3There is a telling moment in the opening scene of Center Stage's production of Moliere's "The Misanthrope." Director Irene Lewis has set the scene at a fancy dress ball to which all of the guests wear elaborately feathered bird masks. When the title character, Alceste, removes his mask, his wig comes off with it.
This isn't mere comic business. Alceste has been raging against insincerity, artifice and false flattery -- but though he is clearly uncomfortable wearing a wig, he accepts the social occasion's requirement to hide behind a mask.
The ludicrousness of this situation is reinforced when the mask and wig come off, and we realize how little this self-righteous character knows himself. This early glimpse into Alceste's contradictory nature typifies Lewis' knowing direction, as well as Stephen Markle's complex portrayal of Alceste.
The complexity is most apparent in Alceste's romance. Though the character is celebrated for his intelligence, he admits he cannot explain his feelings for flirtatious Celimene, a woman totally different from him in temperament.
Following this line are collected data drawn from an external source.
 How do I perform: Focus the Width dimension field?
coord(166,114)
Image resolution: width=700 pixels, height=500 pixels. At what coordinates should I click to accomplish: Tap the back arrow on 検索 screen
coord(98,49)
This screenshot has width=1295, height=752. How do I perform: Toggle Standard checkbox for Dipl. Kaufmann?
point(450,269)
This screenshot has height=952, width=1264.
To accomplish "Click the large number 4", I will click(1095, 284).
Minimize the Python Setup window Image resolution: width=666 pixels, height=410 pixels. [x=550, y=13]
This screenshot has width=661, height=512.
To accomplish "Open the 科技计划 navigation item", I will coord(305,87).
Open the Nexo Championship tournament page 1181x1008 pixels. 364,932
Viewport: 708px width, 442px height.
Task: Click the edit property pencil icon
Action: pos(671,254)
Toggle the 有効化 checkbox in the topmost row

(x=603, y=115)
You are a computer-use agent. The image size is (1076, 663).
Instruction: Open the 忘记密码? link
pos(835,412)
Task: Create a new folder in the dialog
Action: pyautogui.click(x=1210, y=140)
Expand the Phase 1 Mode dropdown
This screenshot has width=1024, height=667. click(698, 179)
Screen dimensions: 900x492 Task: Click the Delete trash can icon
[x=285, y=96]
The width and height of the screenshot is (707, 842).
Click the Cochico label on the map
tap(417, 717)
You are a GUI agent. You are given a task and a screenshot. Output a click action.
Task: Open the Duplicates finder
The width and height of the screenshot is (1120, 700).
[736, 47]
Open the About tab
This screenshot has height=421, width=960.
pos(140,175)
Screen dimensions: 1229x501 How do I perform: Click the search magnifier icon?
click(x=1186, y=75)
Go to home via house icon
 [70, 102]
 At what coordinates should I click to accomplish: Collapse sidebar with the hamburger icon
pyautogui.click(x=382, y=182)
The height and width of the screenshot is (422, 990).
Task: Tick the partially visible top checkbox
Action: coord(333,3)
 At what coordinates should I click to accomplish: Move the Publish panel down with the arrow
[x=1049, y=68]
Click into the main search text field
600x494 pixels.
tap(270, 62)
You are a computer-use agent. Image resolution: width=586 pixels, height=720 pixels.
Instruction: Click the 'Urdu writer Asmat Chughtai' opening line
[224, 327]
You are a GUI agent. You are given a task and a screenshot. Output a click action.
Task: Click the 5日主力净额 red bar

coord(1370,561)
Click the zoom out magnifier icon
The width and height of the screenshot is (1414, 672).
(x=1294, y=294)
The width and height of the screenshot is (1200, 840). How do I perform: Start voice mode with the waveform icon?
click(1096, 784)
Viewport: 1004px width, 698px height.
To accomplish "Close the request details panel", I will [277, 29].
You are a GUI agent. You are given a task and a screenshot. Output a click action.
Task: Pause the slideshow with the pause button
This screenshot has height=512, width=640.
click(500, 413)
Yet Markle makes these emotions credible -- even a touch sad. This is the attraction of opposites, and the more he fights it, the more it overtakes him. Not only do his clothes become increasingly disheveled, but when he explodes in a jealous fury, his surrender is so complete, he ends up crumpled on the floor, leaning against a wall.
As the title indicates, the focus of Moliere's 17th century comedy traditionally rests with Alceste. However, one of the most intriguing aspects of this production is that Lewis has shifted a chunk of the emphasis to his love interest. In one of her boldest directorial moves, she gives the play's final, silent moment to the abandoned Celimene -- a choice totally justified by Lynnda Ferguson's adroit performance.
In addition, Donald Byrd has choreographed two between-the-scenes dances for Celimene, illustrating her coquetry and vanity. In the former, she literally leads two suitors on, and in the latter, she dances with a full-length mirror. Needless to say, it is impossible to imagine Alceste engaging one of these pretty little dances.
Lewis previously staged this production in 1989 at California's Berkeley Repertory Theatre with Markle and Ferguson, as well as Judith Marx, who humorously reprises her broad turn as Celimene's prudish friend, Arsinoe. Even broader comedy shows up in the bawdy antics of Alceste's valet, played by David J. Steinberg. His clowning is one of several ways the production tweaks the formality of Richard Wilbur's magnificent verse translation.
The fresh insights in this "Misanthrope" make it noteworthy on its own terms, but just as Moliere's plays commented on the times, Center Stage's production seems to be saying something about our times as well. In an election year, surely it is more than coincidence that Center Stage has mounted a play in which appearance is everything, and truth-telling is the gravest of all political faux pas.